Things like rolling onto your side before getting out of bed.
Pressing up with your hands when getting out of a chair.
Getting onto all 4’s when getting off the floor.
You get the picture. You want to do whatever you can to avoid pushing on that connective tissue, it already has enough tension on it.
While it may seem challenging, and counterintuitive, to work on your core strength during pregnancy..but it is crucial.
You first have to remember that core engagement is much different from just doing crunches and sit ups.
Core and pelvic floor engagement during pregnancy is going to help with carrying the baby and preparing for birth.
Growing a human is a lot on the body, so working the right muscles can make us strong..so that the weight of the baby on the core and pelvic floor can be handled by the body, and not just tolerated.
The first thing to remember is you DO NOT want any coning or bread-loafing of the linea alba or midline at any time during an exercise.
If that occurs, the movement is too challenging and you should stop.
This is why later in pregnancy you are to roll onto your side to get out of bed. The abdominals have separated so much that they are no longer able to contract and keep pressure in your core, which causes the doming.

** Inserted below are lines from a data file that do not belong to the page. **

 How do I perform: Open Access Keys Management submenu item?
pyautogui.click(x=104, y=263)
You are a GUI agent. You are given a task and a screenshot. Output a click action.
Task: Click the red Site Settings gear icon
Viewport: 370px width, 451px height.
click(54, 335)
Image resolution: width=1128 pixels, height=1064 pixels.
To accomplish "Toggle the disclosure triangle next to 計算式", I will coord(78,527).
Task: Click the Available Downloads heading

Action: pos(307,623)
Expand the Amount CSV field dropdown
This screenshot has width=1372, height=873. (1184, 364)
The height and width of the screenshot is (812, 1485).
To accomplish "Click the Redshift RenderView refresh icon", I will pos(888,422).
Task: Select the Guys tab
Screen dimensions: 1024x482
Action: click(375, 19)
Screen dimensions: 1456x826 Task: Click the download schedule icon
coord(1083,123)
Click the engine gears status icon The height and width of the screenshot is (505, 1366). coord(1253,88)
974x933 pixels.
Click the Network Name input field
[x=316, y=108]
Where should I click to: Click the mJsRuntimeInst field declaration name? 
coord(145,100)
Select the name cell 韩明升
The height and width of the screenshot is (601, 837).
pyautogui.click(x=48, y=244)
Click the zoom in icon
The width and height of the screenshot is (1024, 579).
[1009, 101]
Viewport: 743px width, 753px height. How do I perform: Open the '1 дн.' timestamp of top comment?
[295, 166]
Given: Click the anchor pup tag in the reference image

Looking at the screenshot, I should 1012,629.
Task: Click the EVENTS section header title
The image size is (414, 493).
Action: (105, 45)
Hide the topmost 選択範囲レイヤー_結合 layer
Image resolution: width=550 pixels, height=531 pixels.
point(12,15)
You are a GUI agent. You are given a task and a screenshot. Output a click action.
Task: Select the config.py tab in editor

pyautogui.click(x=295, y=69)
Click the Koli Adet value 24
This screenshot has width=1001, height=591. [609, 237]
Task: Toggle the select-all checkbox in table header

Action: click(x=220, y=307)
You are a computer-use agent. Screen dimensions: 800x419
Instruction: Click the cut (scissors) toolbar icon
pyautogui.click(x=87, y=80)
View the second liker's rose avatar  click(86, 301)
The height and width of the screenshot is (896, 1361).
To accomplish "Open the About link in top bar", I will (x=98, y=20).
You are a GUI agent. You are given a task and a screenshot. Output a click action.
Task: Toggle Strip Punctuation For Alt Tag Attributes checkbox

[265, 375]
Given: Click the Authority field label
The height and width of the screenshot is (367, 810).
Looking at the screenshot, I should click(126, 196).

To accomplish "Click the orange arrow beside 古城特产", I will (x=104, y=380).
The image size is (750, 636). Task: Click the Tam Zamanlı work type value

Working the core and pelvic floor during pregnancy needs to happen when you are concentrating and working ONLY on that.
You don’t want to do complex core exercises, but rather just proper breathing and pelvic floor contracts to prepare for birth.
Things like belly breathing on all 4’s, pelvic tilts, are going to be helpful.
You also want to make sure that before ANY exercise you do while pregnant, you contract your TA and hold baby in before performing.
We want a functional core, so that means slowing down and taking ego out of the picture.
I am a believer in professionals, good professionals.
Which is why I recommend all women see a pelvic floor physical therapist (physiotherapist) during pregnancy and after delivery.
They are the true warriors when it comes to working the pelvic floor and making sure it is functional.
I say this because thee are some warning signs or symptoms that may cause you to seek help.
During pregnancy these include:
• feeling of heaviness or dragging
• difficulty emptying bowels
• difficulty with functional tasks like walking or lifting
• low back, sacroiliac or hip pain
• pain with intercourse
• needing to go to the toilet all the time
• leaking urine when coughing or sneezing
• feeling like something is “falling out”
All of these are signs of pelvic floor dysfunction and you want to get it looked at and treated right away.
For postpartum, many of the concerns are the similar.
• Diastasis recti (separation of the abs that has not come back together with time or your own rehab)
• leaking urine or feces when coughing or sneezing
• pain during intercourse
• pelvic pain
• low back pain
We have professionals in different areas for a reason. Don’t drag out not feeling good or having a good experience because you don’t think you “should” need help through your journey.
The core and pelvic floor work together when they are functioning properly, but it also takes a lot of work to learn how to get them to work.
I hope this blog has taught you something about your core and pelvic floor, how to contract them, how it works, and what to do during pregnancy and postpartum.